Advanced Slurm Job Types

This page is an introduction for users who are starting to move beyond single application, single input data processing. The field of parallel programming and parallel computing is large and this is just a pointer to two techniques which you may want to consider once you need that extra performance.

Sections:

• Types of Parallelism - Considering your input data
• Parallel jobs - Building a parallel task array solution
• Parallel jobs - Building a simple MPI solution

The types of parallelism we employ in HPC generally depends on the category of data we are processing. The two main categories that we encounter most often are explained below.

In certain workloads you have lots of data files which are completely independent of each other - what you do to one data file has no bearing on what you do to another.
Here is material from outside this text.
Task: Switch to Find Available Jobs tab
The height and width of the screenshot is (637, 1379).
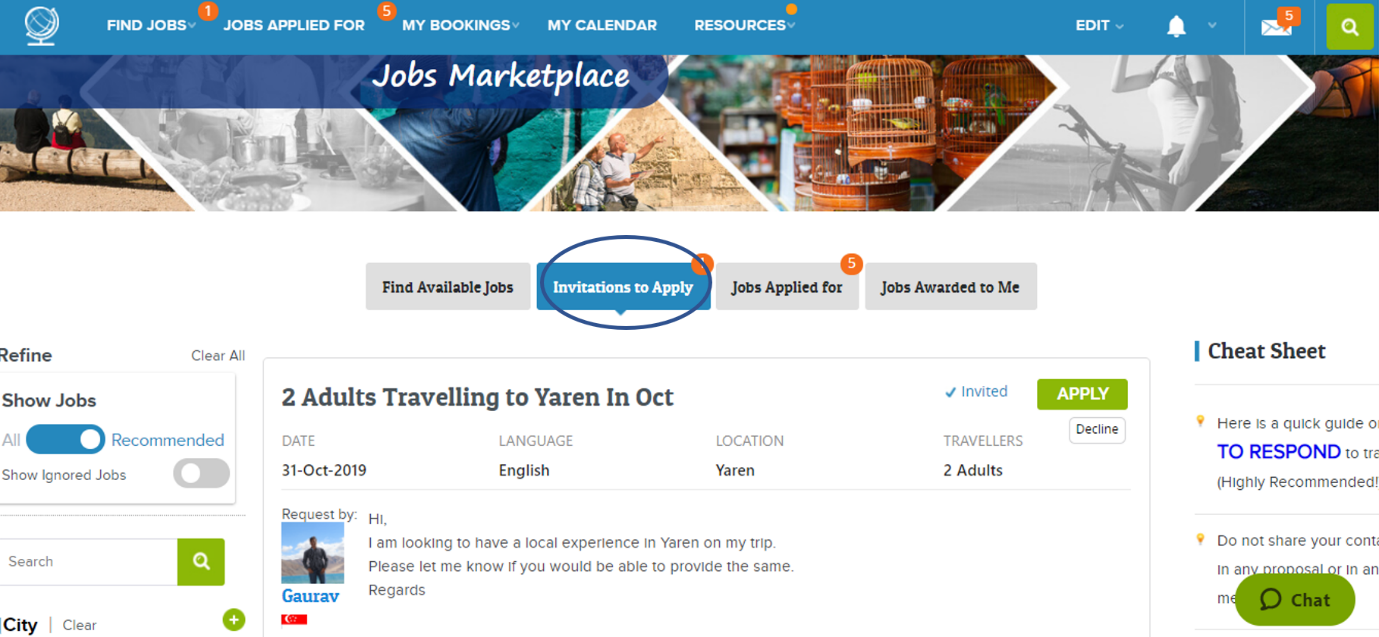Action: point(448,287)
Each file is loaded, processed and the output saved independently:

Examples of data sets where processing one file may have no impact on any of the other files you need to analyse:

This type of data processing is ideal for implementation as a Parallel Task Array Job offered by Slurm and this allows you to simultaneously process all (or a large number) of the data files at the same time, greatly decreasing the overall time it takes to get results for your entire dataset.

In other workloads you may only have a single data file to analyse, but that data is either so large or so complex that it can only be analysed in a reasonable timescale by processing smaller subsets of the overall data, but the output from analysing all of those sub-components is necessary for the final calculation or output.
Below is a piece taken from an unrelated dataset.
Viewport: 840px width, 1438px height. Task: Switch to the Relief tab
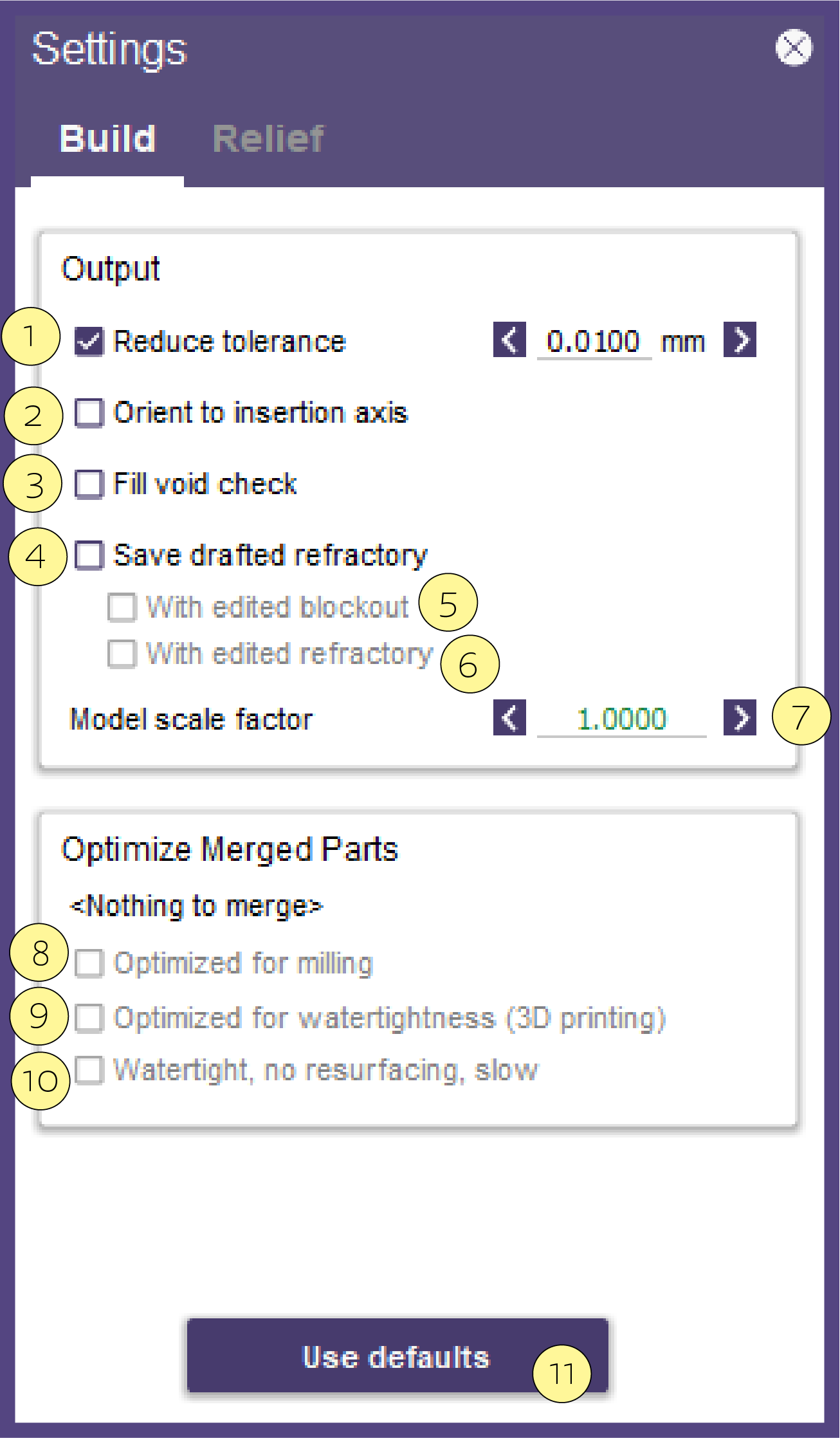click(x=268, y=138)
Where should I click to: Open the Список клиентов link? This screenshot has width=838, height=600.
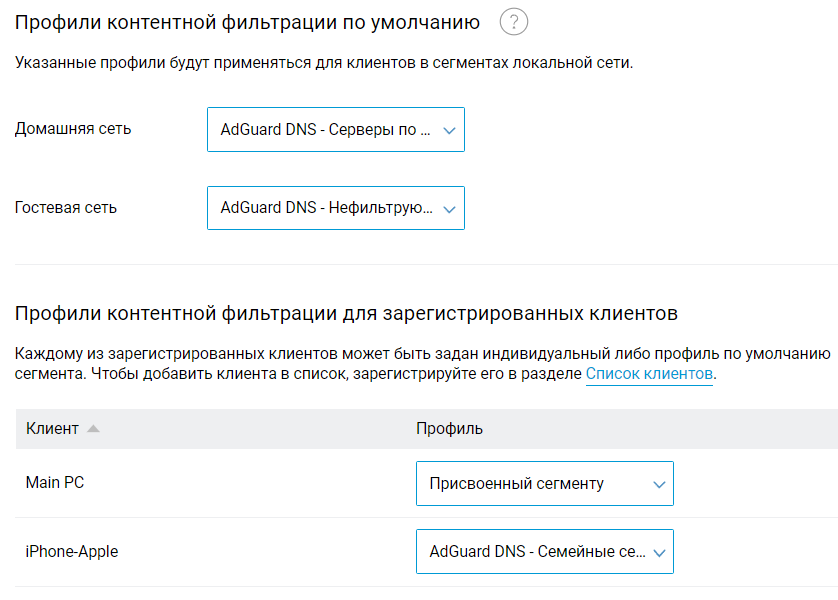(x=649, y=375)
Examples where you may need to analyse one data file in this way:

This type of compute is more suited to implementation as a Parallel Job Using MPI, but can be much more difficult to implement if you are starting from scratch.

By following the MPI approach you can break down one massive problem in to a smaller number of sub-problems, distributing those sub-problems to a large number of CPU cores, and decrease the overall time it takes to arrive at a result.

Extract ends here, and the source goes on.